The rules needed for obtaining and maintaining a MA are laid out in a series of legislative documents of different status:
- Regulations and directives.
- Other types of documents.
- “Regulations” are legal acts that apply automatically and uniformly to all EU countries as soon as they enter into force, without needing to be transposed into national law. They are binding in their entirety on all EU member states (MS), but certain provisions may apply.
For example, the Clinical Trials Regulation (Clinical Trial Regulation EU No. 536/2014 ) was adopted and entered into force in 2014, the timing of its application depends on confirmation of full functionality of a Clinical Trials Information System (CTIS). The Regulation becomes applicable six months after the European Commission publishes notice of this confirmation. When the Regulation becomes applicable, it will repeal the existing EU Clinical Trial Directive (EC) No. 2001/20/EC and national legislation that was put in place to implement the Directive (see next paragraph)
- A “directive” is a legislative act that sets out a goal that all EU countries must achieve. The MS must introduce the requirements of the directive into their national legislation. However, it is up to the individual countries to devise their own laws on how to reach these goals.
For example, Directive 2001/83/EC states that you cannot market a medicine in the EU without having a MA. This requirement is now in the national law of each MS.

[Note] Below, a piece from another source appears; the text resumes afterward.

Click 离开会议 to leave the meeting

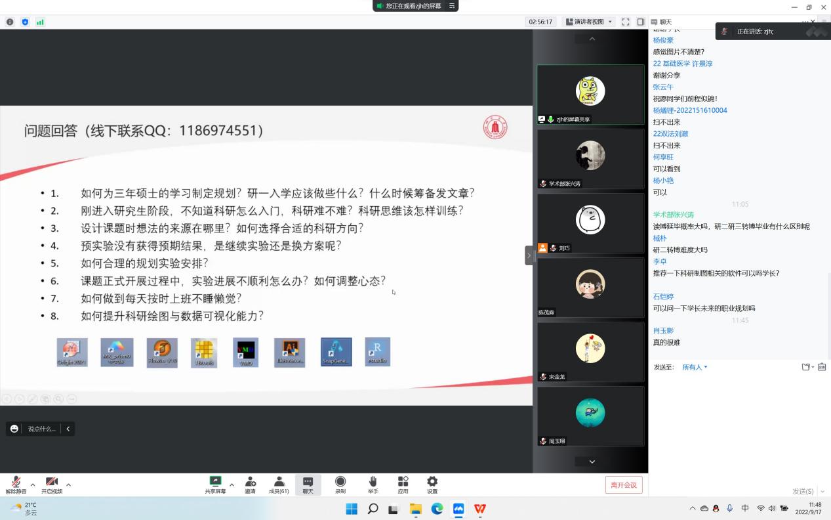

You can find all regulations and directives on the website of the European Commission: https://ec.europa.eu/health/medicinal-products/eudralex/eudralex-volume-1_en
The rules given in regulations, directives and national law are not always very detailed. Both industry and regulatory authorities need more detailed information on precisely what they should do and how.
The European Medicines Agency and the European Commission have developed a large number of detailed documents giving the required guidance; they are called guidelines
A guideline is a document providing guidance on the scientific or regulatory aspects of the development of medicines and applications for marketing authorization among others. Although guidelines are not legally binding, applicants need to provide sound justification for any deviations.
Guidelines are very important tools for companies and regulators in their daily work, and are an important advocacy tool for patient organisations. When a company plans the development and establishes the documentation needed for a new medicine, they should carefully consider all recommendations of the guidelines. When regulators assess the documentation, they check whether the company has respected relevant guidelines (see also below “Implementation and status”).
Other types of documents
Other types of documents have been produced in the past, for example, “Position Paper” or “Points to consider”. These documents express the current view of the EMA Scientific Committees and provide advice on:
• A selected area of medicinal product development where limited experience is available and knowledge is evolving fast, requiring easy updates and flexibility of the document;
• Interpretation of guidelines or of technical requirements in the legislation;
• Further elaboration of specific issues addressed in guidelines, for incorporation into the guideline upon its next revision.
In effect, the documents referred to above, also provide some guidance, the unique term “guidelines” is used and any distinction with respect to limited experience and/or the need for ongoing revision will be clearly outlined within the scope of the respective guideline.